Mesh — the raw-public-key mutual-TLS network between cluster nodes. See cluster mesh certificates.

Contributing

boatramp is a Rust workspace. The default build stays lean; heavier capabilities (TLS, ACME DNS-01, clustering, handlers, OIDC, compression, HTTP/3, the bundler) are behind cargo features.

Building & testing

cargo build                         # lean default
cargo test --workspace              # the full suite
cargo clippy --workspace --all-targets -- -D warnings
cargo deny check                    # advisories / bans / licenses / sources

When you touch a feature-gated area, run clippy with that feature too — e.g. cargo clippy -p boatramp-server --features handlers,oidc,compression --all-targets -- -D warnings.
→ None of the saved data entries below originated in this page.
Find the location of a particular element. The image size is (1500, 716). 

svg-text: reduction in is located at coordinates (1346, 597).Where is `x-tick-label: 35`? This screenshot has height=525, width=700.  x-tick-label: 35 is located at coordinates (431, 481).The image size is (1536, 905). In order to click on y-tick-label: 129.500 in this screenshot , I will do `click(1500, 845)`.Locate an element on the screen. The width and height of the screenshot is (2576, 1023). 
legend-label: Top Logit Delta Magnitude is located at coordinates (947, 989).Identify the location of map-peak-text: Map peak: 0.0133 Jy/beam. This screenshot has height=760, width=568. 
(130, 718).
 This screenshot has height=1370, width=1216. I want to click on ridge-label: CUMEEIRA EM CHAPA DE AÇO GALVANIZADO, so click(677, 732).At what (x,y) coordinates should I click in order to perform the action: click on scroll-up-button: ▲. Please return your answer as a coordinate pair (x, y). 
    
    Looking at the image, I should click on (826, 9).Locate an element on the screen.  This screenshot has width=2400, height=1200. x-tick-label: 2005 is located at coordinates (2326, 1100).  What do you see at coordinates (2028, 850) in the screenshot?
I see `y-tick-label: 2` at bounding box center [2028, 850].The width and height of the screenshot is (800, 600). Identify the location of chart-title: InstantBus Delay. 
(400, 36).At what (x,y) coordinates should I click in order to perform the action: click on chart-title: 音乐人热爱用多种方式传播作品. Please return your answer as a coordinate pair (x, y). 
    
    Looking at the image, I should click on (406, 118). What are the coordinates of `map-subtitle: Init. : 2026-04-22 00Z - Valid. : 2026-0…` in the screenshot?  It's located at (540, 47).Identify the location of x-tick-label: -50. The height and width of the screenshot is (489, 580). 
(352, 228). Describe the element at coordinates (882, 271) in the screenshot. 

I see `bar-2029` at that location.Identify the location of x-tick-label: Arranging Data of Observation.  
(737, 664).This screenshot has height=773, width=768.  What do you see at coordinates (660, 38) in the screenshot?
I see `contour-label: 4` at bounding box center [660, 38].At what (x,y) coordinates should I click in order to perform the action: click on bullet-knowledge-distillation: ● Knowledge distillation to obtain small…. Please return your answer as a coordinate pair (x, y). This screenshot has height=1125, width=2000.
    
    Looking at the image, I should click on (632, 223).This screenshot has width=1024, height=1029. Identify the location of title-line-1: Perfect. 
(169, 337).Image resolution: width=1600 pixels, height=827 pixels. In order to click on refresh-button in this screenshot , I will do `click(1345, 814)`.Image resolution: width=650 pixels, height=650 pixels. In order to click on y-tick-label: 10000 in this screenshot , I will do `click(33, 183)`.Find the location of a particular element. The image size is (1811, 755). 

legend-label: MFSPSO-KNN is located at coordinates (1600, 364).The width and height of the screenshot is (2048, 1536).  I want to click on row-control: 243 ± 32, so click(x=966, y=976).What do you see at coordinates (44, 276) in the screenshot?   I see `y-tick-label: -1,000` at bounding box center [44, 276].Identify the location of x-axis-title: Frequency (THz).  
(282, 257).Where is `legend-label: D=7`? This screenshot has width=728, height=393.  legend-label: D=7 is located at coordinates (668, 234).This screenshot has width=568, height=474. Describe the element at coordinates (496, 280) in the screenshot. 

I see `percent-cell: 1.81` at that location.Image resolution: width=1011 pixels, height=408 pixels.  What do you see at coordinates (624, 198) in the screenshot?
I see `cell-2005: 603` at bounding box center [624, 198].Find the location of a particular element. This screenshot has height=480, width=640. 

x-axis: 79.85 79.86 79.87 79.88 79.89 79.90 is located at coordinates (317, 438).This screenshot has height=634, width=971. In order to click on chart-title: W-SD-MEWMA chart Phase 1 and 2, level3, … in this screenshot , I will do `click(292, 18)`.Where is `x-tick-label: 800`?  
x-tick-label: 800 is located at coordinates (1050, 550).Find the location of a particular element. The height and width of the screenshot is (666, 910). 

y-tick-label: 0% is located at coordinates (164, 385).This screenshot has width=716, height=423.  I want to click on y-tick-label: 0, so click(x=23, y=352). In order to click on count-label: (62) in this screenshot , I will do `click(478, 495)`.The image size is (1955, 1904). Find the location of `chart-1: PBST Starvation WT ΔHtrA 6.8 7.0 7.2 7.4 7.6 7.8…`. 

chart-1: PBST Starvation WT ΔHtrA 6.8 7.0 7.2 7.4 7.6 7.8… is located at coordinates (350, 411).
The pre-commit hooks run clippy, rustfmt, taplo, and typos.

Principles

  • Streaming-first. No byte path may buffer a whole file in memory.
  • One UX across deploy targets. Environment differences live behind the Storage / KvStore / Messaging trait seams, never in the commands, flags, or config.
  • Complete implementations. Prefer real, validated code over stubs.
  • Lean default build. New heavy dependencies go behind a feature.
  • Pure logic in boatramp-core. Keep routing/config/access decisions pure and unit-testable; push I/O and runtimes to the edges.

Design docs

The docs/*.md files (outside src/) are the design record:

  • ARCHITECTURE-kv.md — the KV stack and shared-mode coherence.
  • KEYSPACE.md, OPERATING.md — the keyspace and the operator guide.
  • CLOUDFLARE.md — the Cloudflare deployment design.

This documentation site (docs/src/) is built with mdBook: mdbook serve docs to preview, mdbook build docs to render.

What’s validated where

Most behavior is unit- and integration-tested natively. Capabilities that need live infrastructure — a real ACME CA, multi-host clusters, the Cloudflare platform — are validated against that infrastructure and flagged as such in context.